Comunicação institucional do Poder Público

A comunicação é, ao mesmo tempo, uma das áreas mais importantes e sensíveis para a gestão pública e uma das menos institucionalizadas.

A regulamentação é escassa, genérica, pouco associada aos objetivos da República e dominada, em sua publicidade, por “maneirismos” mercadológicos.

Possui uma ampla margem de manobra, o bastante para que ela possa ser bem utilizada em prol das políticas, programas e ações que precisam se tornar conhecidas, mas aberta o suficiente para deixar brechas que podem ser distorcidas, ou cujo bom uso depende não só das virtudes dos governantes, mas da virtude dos que comandam a comunicação.

Tal situação contraria um dos requisitos do funcionamento do Estado, que é justamente o de ter mecanismos que induzam comportamentos republicanos, diminuindo ao máximo o espaço para opções entre usar ou abusar da comunicação.

Um marco institucional para a comunicação do Poder Executivo deve seguir o princípio essencial de que poder público é poder do público sobre o Estado. Deriva daí que a comunicação deva ser prestada como uma modalidade serviço do público.

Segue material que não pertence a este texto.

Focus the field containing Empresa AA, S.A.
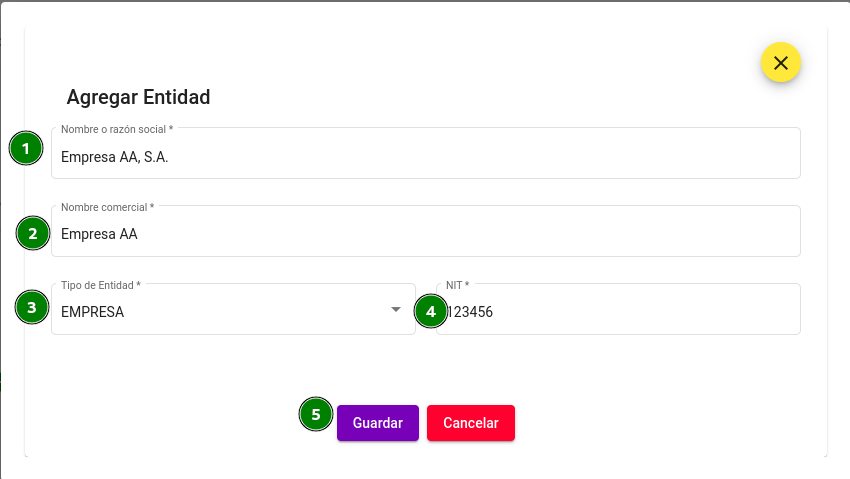Screen dimensions: 850x479 (x=426, y=153)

Um serviço público de comunicação é a forma concreta e sistemática de institucionalização de um tipo próprio e peculiar de comunicação. Próprio porque, em alguma medida, deve ser realizado diretamente pelo Estado, sem prejuízo de eventualmente valer-se de serviços especializados contratados no mercado e, sobretudo, tendo que conectar-se a redes sociais que operam seus próprios canais de transmissão de mensagens. Peculiar porque tem características diferenciadas em relação à comunicação empresarial privada, à autocomunicação de massa ou das organizações civis, e distinta para cada um de seus ramos (Executivo, Legislativo e Judiciário).